* Work required: Give again, unchanged, the line that contains "Select the SOLOMON ISLANDS, 6.0 mww label" together with every line that follows it until the entries end.

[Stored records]

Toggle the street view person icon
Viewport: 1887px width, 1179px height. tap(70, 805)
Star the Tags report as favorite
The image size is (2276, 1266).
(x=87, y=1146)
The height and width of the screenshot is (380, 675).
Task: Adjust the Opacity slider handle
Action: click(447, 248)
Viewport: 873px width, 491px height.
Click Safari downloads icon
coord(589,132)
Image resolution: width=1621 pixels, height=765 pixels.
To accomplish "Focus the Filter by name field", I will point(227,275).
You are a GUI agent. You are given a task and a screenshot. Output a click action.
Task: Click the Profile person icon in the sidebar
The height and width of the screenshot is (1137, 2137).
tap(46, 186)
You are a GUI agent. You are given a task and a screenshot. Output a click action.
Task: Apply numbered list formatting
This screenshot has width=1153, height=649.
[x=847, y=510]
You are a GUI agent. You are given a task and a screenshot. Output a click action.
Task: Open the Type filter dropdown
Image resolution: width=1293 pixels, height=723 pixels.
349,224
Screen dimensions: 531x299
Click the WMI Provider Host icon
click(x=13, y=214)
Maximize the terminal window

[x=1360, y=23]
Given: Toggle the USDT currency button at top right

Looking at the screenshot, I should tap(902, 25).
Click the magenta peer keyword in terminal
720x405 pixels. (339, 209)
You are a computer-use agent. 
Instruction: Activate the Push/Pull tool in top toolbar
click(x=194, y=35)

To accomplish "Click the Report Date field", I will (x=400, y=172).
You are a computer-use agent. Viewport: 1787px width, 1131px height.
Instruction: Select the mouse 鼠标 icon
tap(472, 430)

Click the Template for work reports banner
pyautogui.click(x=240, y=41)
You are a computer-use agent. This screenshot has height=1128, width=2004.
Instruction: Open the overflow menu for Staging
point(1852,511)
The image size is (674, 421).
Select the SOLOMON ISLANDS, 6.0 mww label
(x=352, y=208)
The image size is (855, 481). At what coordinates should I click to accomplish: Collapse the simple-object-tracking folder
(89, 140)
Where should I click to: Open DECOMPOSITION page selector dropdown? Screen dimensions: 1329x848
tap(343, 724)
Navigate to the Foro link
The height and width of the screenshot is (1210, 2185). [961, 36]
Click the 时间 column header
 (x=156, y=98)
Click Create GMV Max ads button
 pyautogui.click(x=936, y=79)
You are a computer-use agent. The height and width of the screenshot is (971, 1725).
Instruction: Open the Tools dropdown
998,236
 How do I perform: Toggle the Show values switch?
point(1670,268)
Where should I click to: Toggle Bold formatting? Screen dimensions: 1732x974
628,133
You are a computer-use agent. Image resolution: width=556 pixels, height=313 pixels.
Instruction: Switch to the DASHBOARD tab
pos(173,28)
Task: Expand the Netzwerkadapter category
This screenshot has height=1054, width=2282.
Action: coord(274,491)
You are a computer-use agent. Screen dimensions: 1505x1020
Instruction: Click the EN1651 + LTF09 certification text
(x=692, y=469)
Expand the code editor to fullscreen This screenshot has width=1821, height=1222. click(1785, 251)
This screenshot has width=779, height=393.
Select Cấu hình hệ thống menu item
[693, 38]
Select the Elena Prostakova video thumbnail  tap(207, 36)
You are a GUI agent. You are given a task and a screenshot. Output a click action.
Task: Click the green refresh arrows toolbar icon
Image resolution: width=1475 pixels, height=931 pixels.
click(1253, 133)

* Solved problem:
Select the SOLOMON ISLANDS, 6.0 mww label
(x=352, y=208)
The image size is (855, 481). At what coordinates should I click to accomplish: Collapse the simple-object-tracking folder
(89, 140)
Where should I click to: Open DECOMPOSITION page selector dropdown? Screen dimensions: 1329x848
tap(343, 724)
Navigate to the Foro link
The height and width of the screenshot is (1210, 2185). [961, 36]
Click the 时间 column header
 (x=156, y=98)
Click Create GMV Max ads button
 pyautogui.click(x=936, y=79)
You are a computer-use agent. The height and width of the screenshot is (971, 1725).
Instruction: Open the Tools dropdown
998,236
 How do I perform: Toggle the Show values switch?
point(1670,268)
Where should I click to: Toggle Bold formatting? Screen dimensions: 1732x974
628,133
You are a computer-use agent. Image resolution: width=556 pixels, height=313 pixels.
Instruction: Switch to the DASHBOARD tab
pos(173,28)
Task: Expand the Netzwerkadapter category
This screenshot has height=1054, width=2282.
Action: coord(274,491)
You are a computer-use agent. Screen dimensions: 1505x1020
Instruction: Click the EN1651 + LTF09 certification text
(x=692, y=469)
Expand the code editor to fullscreen This screenshot has width=1821, height=1222. click(1785, 251)
This screenshot has width=779, height=393.
Select Cấu hình hệ thống menu item
[693, 38]
Select the Elena Prostakova video thumbnail  tap(207, 36)
You are a GUI agent. You are given a task and a screenshot. Output a click action.
Task: Click the green refresh arrows toolbar icon
Image resolution: width=1475 pixels, height=931 pixels.
click(1253, 133)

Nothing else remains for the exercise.